[Some records]

━━━━━━━━━━━━━━━━━━━━

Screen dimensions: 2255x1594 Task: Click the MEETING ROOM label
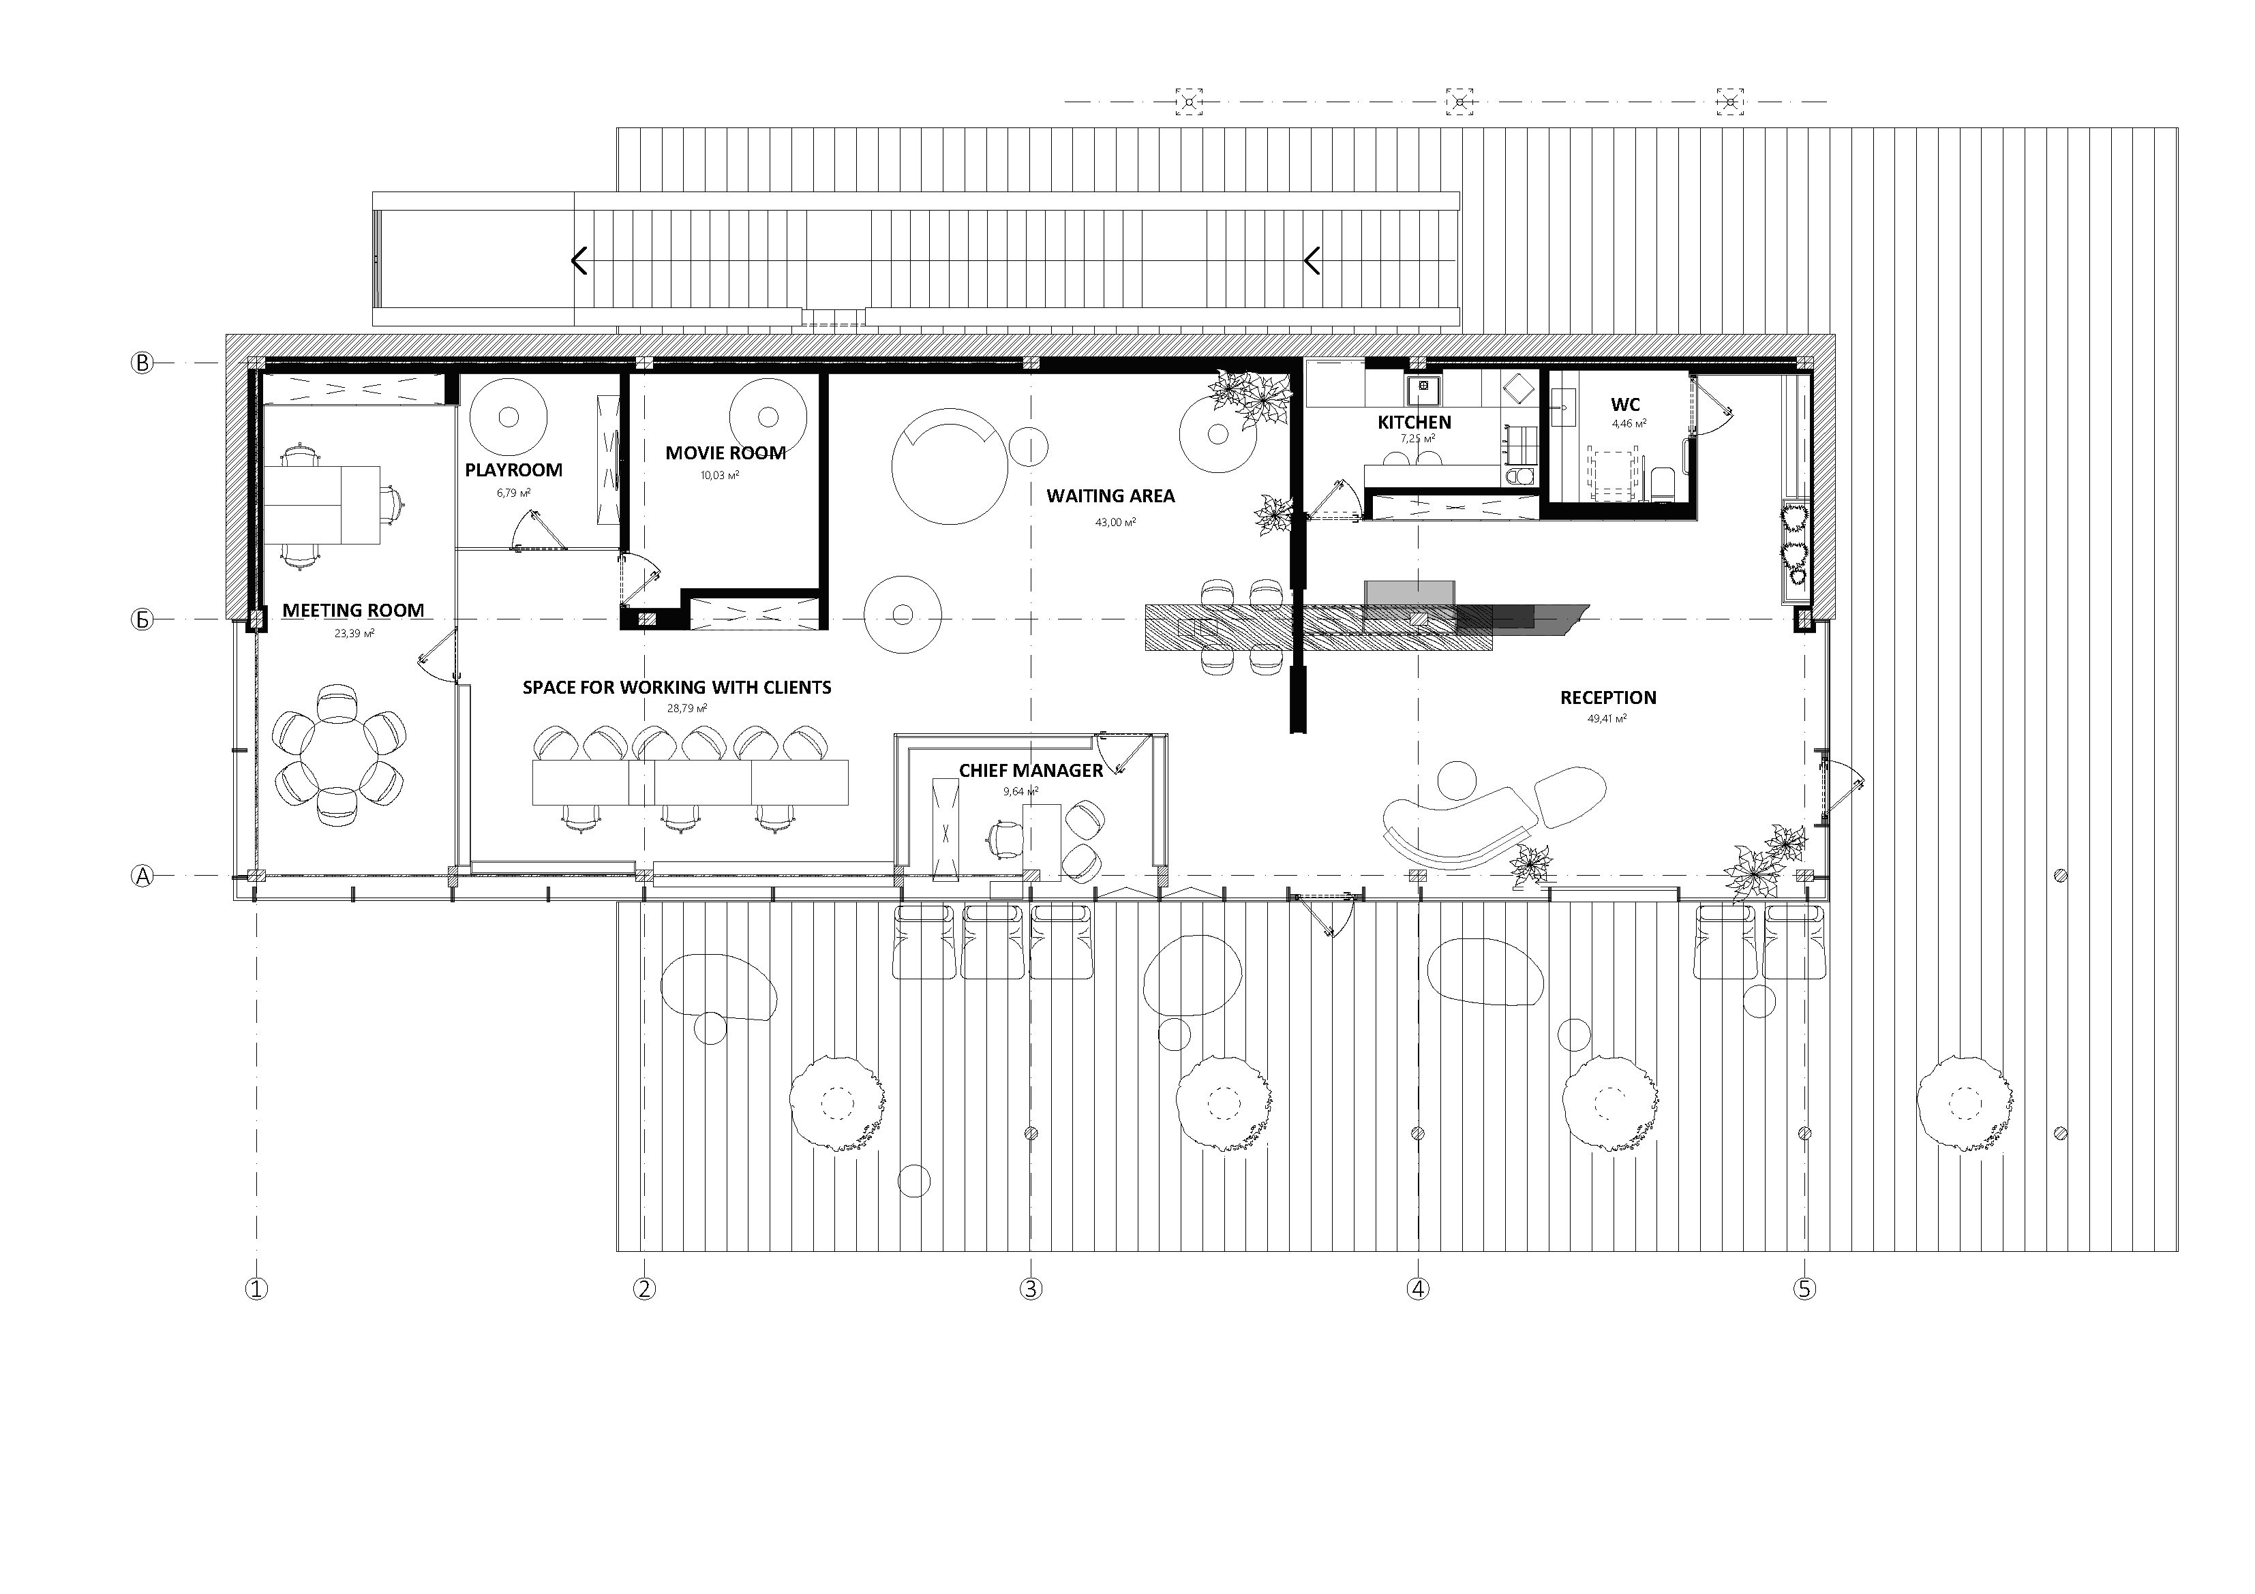tap(354, 611)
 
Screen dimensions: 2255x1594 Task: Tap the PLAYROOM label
tap(514, 470)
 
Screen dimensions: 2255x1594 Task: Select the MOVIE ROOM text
tap(726, 453)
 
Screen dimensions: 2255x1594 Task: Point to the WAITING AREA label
tap(1111, 496)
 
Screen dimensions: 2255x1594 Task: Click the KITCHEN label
tap(1414, 423)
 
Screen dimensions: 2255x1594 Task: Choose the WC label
tap(1625, 405)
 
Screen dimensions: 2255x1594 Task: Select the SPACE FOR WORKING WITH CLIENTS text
tap(677, 688)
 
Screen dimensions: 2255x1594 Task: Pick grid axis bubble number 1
tap(256, 1289)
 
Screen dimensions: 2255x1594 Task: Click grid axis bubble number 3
tap(1030, 1289)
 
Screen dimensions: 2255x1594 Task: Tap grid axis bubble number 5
tap(1805, 1289)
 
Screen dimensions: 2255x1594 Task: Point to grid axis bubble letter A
tap(143, 876)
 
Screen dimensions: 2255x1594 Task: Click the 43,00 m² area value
tap(1116, 523)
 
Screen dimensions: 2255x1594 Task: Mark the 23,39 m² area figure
tap(354, 634)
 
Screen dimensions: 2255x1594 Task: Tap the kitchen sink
tap(1421, 390)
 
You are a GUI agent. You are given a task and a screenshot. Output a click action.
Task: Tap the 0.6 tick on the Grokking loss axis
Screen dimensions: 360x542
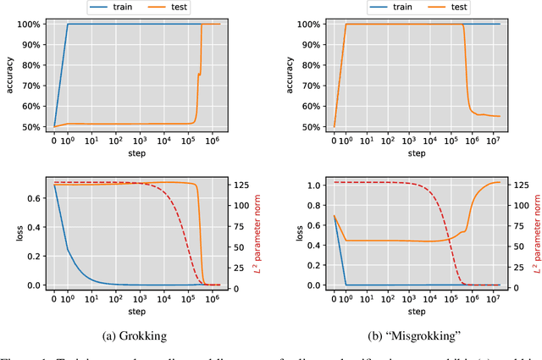tap(35, 198)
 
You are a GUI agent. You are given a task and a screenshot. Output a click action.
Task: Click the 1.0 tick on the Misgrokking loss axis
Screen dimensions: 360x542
tap(313, 185)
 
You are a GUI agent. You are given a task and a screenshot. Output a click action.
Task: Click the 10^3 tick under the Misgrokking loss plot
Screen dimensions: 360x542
tap(403, 299)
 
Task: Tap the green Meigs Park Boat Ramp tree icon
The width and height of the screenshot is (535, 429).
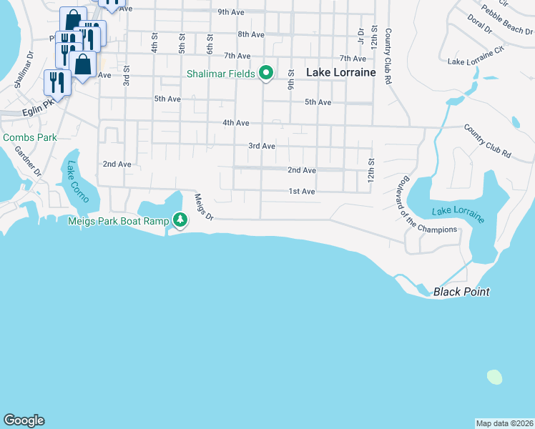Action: (181, 221)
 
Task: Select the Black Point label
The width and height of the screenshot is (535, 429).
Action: (461, 292)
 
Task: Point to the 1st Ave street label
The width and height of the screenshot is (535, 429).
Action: (302, 192)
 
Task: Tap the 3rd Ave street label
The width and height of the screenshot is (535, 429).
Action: (262, 146)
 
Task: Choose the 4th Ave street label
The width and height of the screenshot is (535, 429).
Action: (235, 123)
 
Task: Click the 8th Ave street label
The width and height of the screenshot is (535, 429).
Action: (251, 34)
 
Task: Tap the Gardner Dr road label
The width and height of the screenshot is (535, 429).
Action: (29, 163)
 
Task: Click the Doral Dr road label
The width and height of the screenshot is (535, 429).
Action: (478, 24)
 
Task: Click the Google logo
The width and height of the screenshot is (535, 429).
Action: (24, 420)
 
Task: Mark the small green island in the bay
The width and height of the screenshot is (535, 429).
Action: (494, 376)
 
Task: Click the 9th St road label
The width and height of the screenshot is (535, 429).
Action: (292, 79)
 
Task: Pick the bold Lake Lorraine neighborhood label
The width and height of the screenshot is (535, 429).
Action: (341, 72)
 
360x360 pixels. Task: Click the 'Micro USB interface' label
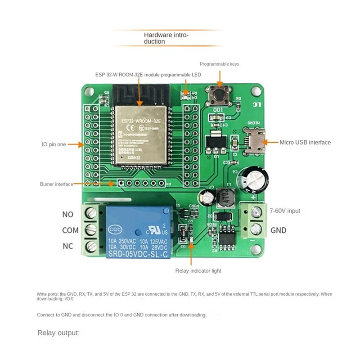305,142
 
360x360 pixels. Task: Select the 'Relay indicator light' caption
198,270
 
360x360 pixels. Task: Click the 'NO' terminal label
68,215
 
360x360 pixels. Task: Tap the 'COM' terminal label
70,230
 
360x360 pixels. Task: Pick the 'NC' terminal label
68,246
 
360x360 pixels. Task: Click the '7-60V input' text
285,211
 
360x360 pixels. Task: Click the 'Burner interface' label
56,184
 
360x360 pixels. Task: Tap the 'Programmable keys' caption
219,64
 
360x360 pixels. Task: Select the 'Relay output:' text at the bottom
58,333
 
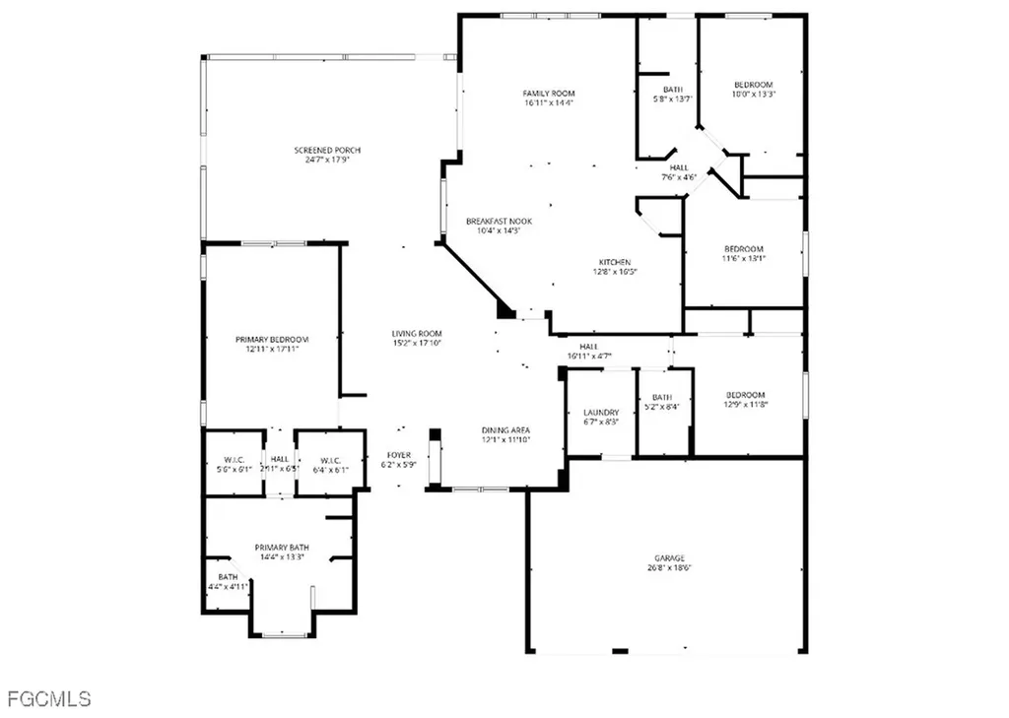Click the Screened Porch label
point(327,150)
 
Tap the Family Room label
point(549,94)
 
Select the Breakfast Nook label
point(500,222)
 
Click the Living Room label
point(417,334)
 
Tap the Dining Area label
point(506,430)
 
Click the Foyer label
point(398,455)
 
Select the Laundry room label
point(601,413)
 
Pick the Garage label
point(669,557)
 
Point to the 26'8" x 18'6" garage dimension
point(669,567)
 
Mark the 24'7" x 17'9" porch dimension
point(327,160)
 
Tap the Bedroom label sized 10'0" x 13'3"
point(753,85)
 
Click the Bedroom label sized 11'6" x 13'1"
point(744,249)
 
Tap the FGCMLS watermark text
point(48,699)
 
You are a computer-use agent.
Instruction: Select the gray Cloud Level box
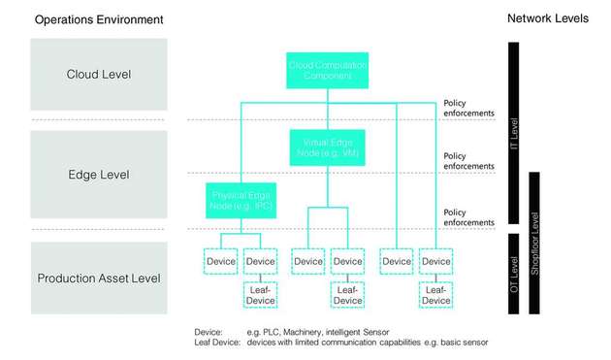tap(99, 74)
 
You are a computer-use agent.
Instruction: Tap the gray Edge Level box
tap(99, 175)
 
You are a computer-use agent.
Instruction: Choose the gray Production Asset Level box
tap(99, 278)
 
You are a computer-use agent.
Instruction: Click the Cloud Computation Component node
tap(327, 70)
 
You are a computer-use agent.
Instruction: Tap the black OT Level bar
tap(514, 273)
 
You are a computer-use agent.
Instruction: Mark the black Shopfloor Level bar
tap(534, 242)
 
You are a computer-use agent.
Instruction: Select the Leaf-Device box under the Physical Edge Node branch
tap(260, 295)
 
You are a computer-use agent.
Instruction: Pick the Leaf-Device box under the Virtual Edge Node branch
tap(347, 295)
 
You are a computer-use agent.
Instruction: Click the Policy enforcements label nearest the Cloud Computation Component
tap(468, 108)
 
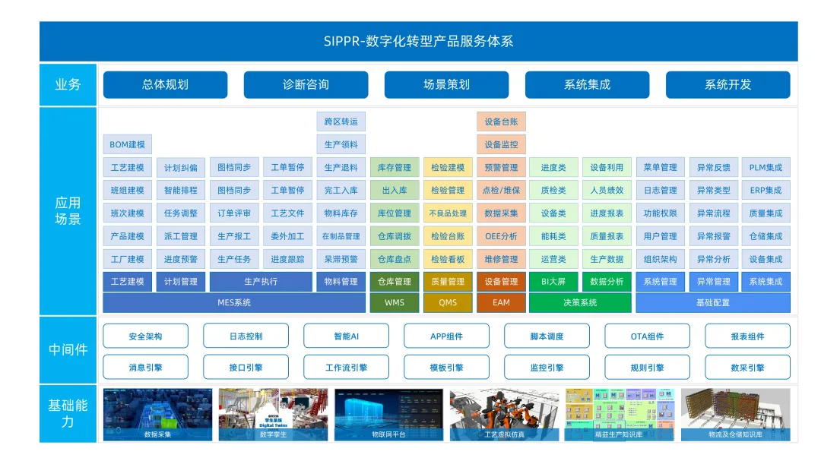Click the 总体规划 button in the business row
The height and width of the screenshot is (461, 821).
pos(165,85)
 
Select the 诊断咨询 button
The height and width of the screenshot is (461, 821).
pos(306,85)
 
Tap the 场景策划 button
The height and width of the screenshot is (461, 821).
pos(446,85)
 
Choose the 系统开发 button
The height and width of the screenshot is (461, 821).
pos(727,85)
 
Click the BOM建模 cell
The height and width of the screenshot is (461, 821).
pos(127,144)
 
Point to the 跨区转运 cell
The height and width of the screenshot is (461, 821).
pos(341,122)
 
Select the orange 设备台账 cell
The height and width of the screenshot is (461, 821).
pos(501,122)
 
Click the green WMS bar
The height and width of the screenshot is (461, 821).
pos(395,303)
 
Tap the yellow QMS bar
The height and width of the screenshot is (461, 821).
pos(448,303)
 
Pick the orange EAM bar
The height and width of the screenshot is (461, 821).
pos(501,303)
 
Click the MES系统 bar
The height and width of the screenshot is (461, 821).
pos(234,303)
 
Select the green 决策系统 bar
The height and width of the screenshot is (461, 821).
pos(580,303)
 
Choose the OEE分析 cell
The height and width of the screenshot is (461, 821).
pos(501,236)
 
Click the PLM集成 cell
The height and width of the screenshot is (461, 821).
pos(766,168)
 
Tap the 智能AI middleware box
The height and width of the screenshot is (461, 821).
pos(346,336)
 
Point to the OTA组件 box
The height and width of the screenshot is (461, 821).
pos(647,336)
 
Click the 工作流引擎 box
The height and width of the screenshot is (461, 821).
pos(346,368)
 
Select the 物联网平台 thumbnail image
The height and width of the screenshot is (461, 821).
pos(388,414)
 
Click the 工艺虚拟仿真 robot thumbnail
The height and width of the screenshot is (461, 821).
pos(504,414)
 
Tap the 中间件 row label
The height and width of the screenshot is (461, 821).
pos(68,350)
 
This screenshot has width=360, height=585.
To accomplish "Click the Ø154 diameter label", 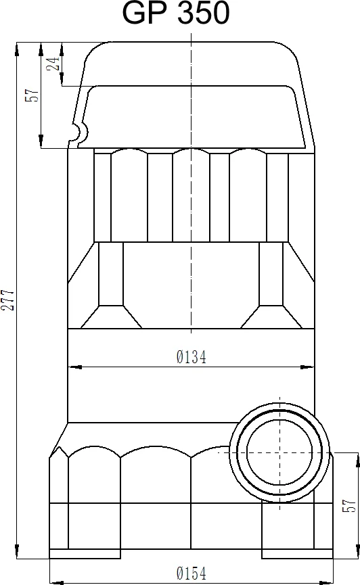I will [x=191, y=574].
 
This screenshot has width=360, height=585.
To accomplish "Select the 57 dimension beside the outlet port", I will [x=350, y=505].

━━━━━━━━━━━━━━━━━━━━

Rewrite the stretch of the material from the line containing "Click the green WMS bar" through the line containing "pos(346,368)", changing every "bar" to "segment" and leaving everything else as it is.

Click the green WMS segment
The height and width of the screenshot is (461, 821).
pos(395,303)
 
Tap the yellow QMS segment
The height and width of the screenshot is (461, 821).
pos(448,303)
 
Pick the orange EAM segment
The height and width of the screenshot is (461, 821).
pos(501,303)
 
Click the MES系统 segment
The height and width of the screenshot is (461, 821).
pos(234,303)
 
Select the green 决策系统 segment
The height and width of the screenshot is (461, 821).
pos(580,303)
 
Choose the OEE分析 cell
The height and width of the screenshot is (461, 821).
pos(501,236)
 
Click the PLM集成 cell
The height and width of the screenshot is (461, 821).
pos(766,168)
 
Tap the 智能AI middleware box
The height and width of the screenshot is (461, 821).
pos(346,336)
 
Point to the OTA组件 box
The height and width of the screenshot is (461, 821).
pos(647,336)
 
Click the 工作流引擎 box
The height and width of the screenshot is (461, 821).
pos(346,368)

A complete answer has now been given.